Directed By: Various
Starring: Various
Trivia: One of the movies featured is Une Fee... Pas Comme Les Autres, aka The Secret of Magic Island, a 1956 children's movie in which animals act like humans (including a dog tending bar and a duck taking a shower)
And so we come to what is thus far the final volume in Synapse’s 42nd Street Forever collection of movie trailers from the ‘60s, ‘70s and ‘80s. And what better way to close the series out than with trailers hand-picked by the employees of the Alamo Drafthouse, a well-known movie theater / restaurant in Austin, Tx., that shows a variety of films, everything from new releases to exploitation movies of days gone by? An evening at the Alamo Drafthouse, where you can enjoy a fine meal while watching a movie, is surely a unique experience, almost as unique as the collection they’ve assembled for this volume of 42nd Street Forever; no kidding… some of these trailers are mind-numbingly bizarre!

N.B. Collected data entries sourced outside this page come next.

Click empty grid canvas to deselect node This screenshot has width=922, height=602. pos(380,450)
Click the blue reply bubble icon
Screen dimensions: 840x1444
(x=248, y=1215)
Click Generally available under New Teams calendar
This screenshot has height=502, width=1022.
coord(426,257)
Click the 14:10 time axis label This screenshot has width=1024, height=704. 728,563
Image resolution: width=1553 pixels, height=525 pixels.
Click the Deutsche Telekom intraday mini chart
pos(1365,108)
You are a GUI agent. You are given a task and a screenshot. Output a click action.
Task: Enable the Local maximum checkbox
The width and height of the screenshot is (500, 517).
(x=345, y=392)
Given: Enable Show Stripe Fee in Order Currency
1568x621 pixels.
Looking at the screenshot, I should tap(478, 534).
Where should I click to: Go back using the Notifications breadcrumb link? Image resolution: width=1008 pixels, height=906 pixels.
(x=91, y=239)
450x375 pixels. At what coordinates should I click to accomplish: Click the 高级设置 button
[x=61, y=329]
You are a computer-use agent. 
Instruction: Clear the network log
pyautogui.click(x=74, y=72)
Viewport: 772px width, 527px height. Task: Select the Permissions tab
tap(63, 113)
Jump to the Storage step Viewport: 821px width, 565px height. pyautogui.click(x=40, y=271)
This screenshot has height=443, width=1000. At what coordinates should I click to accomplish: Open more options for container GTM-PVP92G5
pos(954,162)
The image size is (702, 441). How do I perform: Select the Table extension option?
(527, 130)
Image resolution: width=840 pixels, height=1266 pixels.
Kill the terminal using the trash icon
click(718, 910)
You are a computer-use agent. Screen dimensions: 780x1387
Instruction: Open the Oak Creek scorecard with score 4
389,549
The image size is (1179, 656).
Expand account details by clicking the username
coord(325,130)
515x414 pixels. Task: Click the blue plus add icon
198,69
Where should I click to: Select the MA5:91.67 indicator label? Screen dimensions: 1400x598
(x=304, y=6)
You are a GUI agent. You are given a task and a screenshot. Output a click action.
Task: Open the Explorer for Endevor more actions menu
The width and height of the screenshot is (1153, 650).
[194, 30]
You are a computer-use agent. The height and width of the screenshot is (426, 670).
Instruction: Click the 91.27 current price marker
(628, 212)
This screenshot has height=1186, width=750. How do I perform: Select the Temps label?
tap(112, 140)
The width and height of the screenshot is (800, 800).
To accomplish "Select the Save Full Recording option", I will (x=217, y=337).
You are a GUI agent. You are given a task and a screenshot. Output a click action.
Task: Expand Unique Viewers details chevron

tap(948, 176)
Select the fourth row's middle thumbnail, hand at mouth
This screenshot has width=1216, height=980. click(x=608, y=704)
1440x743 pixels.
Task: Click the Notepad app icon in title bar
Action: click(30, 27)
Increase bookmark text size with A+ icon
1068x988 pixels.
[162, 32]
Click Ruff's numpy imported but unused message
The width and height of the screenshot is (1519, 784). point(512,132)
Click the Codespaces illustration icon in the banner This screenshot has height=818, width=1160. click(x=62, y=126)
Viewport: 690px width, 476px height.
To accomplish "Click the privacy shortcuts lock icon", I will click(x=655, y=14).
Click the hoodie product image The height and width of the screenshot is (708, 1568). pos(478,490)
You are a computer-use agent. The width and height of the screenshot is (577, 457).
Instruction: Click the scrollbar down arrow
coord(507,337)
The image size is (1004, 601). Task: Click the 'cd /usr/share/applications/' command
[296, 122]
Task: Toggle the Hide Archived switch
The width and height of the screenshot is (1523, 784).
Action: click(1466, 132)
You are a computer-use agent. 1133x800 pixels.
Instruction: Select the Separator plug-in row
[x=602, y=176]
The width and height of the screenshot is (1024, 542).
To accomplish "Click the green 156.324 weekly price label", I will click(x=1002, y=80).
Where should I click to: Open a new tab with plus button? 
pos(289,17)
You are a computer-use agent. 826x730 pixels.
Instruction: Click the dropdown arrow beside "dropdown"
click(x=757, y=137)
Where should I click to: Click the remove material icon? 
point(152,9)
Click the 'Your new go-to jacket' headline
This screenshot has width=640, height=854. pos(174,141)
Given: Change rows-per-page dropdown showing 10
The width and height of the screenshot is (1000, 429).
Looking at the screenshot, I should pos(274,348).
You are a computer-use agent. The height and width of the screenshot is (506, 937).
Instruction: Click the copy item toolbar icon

For example, Vol. 5 is what first introduced me to the 1977 movie Chatterbox, a comedy about a woman who discovers her vagina can talk. Among the other unusual titles presented in this collection are Lucky Seven, a kung-fu / comedy from the ‘80s starring a group of kids who get tossed around and, in some cases, beaten to a pulp by their adult rivals (I’ve included the trailer below. Trust me when I tell you, you’ll be amazed at what they put these kids through!). Several other unusual choices include James Tont: Operation O.N.E., a mid-‘60s Italian spoof of the James Bond franchise; and the incredibly homophobic Redd Foxx picture, Norman… Is That You?, in which Foxx, whose wife recently left him, pays a visit to his son, Norman (Michael Warren), who, as it turns out, is gay (at one point in the trailer, Foxx even goes so far as to say “My son has become a Tinkerbell”!)
Mixed in with the weird and irregular are some truly kick-ass trailers, like the one for the ‘70s Sonny Chiba film, The Bodyguard (“Viva, Chiba”!). But when compared to the rest of the series, 42nd Street Forever, Vol. 5 definitely shows a penchant for the odd and peculiar. And I absolutely love it!